Sullen Black faces stared at the screen. It wasn't about OJ. I finally got it. My resentment, their anger wasn't about whether he did it or not. It was a slow seething rage against the arrogance of power. It was an arrogance of having justice always on one side. Black people live under this arrogance every day. This was unquestioned and unmentionable cloud that hung in our classroom and in our young lives. You were a presumed suspect from the start.

Something happened in that internationally televised moment. People paused in lobbies, cafeterias, and classrooms across the country. No more jokes, no more comments, and hypotheticals. The long scythe of justice was slicing through the air and we were all silently waiting. Anticipating the tragedy like we did in June as we watched the White Bronco in OJ's suicide parade.

And then he got away. They had the party ready, the coffin finished and the noose braid was oiled. Cotton candy had been sold, peanuts were boiling. The crowd gathered from around the world to see this Black man suffer, repent, and a blubber. To watch a symbol of power, wealth, and sports get down on his knees and beg for his life. Of course he would still be executed and eternally condemned but the begging just sweetened the voyeuristic pleasure. And then the unexpected happened: that nigger got away. That arrogant, rich, white-woman-loving nigger got away. I had never seen such a thing in my life. No one had.

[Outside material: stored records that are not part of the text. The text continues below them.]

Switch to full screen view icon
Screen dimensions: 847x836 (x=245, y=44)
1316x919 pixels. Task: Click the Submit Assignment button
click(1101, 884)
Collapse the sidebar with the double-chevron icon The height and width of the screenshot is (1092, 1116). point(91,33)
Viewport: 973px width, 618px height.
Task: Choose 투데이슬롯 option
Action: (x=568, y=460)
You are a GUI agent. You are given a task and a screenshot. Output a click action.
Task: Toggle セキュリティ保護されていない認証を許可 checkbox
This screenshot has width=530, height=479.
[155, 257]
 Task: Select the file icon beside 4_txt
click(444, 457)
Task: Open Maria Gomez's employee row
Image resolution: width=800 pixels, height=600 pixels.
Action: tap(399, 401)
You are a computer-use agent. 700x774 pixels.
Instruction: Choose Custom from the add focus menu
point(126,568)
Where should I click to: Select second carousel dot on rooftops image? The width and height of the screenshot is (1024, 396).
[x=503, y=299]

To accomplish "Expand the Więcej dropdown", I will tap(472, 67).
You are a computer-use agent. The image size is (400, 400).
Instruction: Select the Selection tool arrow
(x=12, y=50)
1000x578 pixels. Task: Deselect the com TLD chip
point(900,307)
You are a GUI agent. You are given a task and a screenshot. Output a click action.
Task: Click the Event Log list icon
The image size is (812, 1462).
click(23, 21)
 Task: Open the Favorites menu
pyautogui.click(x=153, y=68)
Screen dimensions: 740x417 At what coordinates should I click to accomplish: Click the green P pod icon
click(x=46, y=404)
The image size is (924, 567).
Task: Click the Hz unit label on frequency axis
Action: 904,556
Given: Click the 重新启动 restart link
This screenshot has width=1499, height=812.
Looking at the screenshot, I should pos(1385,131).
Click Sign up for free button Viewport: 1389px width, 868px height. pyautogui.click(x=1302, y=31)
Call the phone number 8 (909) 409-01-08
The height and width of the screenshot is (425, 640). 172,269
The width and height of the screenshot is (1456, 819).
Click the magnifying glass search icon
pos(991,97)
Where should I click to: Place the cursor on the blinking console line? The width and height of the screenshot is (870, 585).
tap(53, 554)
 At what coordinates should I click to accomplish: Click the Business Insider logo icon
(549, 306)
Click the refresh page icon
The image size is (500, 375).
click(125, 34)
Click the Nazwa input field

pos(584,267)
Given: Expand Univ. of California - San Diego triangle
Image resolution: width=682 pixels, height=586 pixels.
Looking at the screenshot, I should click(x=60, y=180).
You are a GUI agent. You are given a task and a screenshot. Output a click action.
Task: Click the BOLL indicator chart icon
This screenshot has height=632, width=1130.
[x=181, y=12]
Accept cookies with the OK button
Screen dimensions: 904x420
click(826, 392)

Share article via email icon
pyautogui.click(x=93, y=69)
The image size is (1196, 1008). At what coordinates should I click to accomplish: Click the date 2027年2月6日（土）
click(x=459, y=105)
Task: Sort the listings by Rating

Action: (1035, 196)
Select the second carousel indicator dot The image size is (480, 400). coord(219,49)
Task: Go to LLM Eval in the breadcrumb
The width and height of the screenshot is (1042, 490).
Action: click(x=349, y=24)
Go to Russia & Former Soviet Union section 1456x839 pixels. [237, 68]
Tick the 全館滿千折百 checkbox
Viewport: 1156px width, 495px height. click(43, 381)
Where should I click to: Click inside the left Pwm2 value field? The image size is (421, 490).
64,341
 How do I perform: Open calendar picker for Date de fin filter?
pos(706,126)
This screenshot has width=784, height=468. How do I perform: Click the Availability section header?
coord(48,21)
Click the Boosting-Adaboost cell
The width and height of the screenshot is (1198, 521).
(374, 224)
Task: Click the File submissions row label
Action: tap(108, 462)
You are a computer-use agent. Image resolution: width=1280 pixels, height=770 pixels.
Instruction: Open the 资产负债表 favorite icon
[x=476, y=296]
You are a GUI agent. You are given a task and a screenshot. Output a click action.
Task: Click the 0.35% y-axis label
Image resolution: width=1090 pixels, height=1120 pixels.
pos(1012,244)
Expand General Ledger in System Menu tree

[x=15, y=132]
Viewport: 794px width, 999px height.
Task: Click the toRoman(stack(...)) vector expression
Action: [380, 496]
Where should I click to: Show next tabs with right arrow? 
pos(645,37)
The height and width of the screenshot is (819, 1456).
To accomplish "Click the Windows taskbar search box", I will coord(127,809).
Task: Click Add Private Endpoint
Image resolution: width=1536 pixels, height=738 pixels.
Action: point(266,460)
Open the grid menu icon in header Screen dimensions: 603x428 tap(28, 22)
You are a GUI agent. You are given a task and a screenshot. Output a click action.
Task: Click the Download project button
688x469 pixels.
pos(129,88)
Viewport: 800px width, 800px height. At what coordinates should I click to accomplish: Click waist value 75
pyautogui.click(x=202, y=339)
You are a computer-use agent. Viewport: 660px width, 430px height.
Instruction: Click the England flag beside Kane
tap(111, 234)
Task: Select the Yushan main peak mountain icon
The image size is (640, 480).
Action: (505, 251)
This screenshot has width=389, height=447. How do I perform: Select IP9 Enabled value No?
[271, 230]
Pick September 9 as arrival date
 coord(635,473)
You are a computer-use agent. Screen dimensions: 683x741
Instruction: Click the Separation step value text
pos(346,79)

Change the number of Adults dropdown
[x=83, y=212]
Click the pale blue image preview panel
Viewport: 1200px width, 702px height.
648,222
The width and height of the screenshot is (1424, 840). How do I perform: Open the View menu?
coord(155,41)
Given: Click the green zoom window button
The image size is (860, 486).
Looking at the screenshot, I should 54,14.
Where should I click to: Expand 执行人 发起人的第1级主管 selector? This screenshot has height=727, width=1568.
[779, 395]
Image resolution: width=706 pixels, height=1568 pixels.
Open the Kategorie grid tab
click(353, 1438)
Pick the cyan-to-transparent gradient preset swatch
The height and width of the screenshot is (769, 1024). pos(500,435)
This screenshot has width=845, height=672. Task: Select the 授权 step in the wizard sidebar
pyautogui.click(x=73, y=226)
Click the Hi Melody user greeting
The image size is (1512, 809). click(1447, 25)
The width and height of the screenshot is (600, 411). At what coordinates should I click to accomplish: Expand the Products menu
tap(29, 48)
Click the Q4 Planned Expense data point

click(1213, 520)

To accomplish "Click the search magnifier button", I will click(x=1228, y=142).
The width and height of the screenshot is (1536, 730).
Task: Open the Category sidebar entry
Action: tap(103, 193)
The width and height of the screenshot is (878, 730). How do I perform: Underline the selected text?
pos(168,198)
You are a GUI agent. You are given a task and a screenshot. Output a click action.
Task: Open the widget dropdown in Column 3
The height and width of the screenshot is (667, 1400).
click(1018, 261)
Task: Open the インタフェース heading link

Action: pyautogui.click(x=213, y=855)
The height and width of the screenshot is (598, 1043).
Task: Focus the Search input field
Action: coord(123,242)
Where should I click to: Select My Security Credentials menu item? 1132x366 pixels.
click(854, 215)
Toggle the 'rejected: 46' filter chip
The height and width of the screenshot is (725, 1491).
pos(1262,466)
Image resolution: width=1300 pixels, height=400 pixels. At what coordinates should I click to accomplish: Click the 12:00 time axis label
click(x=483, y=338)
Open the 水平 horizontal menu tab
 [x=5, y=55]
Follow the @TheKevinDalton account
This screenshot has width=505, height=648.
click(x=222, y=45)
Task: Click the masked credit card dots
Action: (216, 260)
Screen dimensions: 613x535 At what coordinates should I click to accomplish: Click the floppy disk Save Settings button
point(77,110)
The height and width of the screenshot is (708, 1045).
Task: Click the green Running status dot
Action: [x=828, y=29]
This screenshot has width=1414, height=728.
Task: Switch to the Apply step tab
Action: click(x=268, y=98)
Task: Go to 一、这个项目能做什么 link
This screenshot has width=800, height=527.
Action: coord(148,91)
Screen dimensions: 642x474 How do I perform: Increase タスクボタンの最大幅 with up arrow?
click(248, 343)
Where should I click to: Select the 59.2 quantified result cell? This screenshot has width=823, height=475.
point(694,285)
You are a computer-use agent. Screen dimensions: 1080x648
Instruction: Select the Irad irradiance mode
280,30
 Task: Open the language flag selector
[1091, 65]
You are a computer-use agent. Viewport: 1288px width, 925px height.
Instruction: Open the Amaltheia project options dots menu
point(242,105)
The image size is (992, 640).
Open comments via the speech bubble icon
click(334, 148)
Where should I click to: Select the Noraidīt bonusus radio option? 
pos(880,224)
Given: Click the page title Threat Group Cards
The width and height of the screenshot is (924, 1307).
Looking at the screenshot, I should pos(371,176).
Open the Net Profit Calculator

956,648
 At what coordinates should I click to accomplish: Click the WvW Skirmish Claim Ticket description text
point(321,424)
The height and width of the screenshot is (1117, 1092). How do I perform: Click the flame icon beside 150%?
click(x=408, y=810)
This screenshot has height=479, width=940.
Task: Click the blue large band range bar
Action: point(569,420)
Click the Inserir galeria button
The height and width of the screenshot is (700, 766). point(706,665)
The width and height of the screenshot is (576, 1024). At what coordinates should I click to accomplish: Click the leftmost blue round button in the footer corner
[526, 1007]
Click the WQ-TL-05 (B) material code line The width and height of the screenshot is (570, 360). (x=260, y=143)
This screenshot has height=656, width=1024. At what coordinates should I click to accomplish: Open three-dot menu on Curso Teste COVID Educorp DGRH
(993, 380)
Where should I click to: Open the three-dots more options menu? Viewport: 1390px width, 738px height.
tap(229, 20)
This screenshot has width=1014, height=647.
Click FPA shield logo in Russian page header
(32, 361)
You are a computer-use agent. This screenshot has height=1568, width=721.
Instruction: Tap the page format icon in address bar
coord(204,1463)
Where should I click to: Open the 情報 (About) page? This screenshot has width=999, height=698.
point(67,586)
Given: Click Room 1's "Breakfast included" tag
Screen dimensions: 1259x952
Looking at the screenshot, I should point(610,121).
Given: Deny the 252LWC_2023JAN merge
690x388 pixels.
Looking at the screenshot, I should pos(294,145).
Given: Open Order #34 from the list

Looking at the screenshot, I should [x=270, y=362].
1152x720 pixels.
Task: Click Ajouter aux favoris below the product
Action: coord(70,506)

The surrounding classrooms were silent. The teachers and administrators looked like they had 10 years taken off their lives. Janitors and security guards snickered and smiled 'have a nice day' to their fuming bosses.

The OJ trial was not a victory for Black people. There were no reparations won or rights restored. Black children were no better or worse for the scandal, and our basic psych class did not get our text books then nor ever. The OJ trial was a victory for OJ.

For the rest of us, the OJ Simpson was just another branch grafted on to a poison tree. A tree planted centuries ago and watered by the blood of many. If you are a person of color in America you have tasted the harvest. But for one moment, the bitter fruit was forced into the mouths of all those talking heads and bloviating pundits. And with a shocked look, they had to eat their words.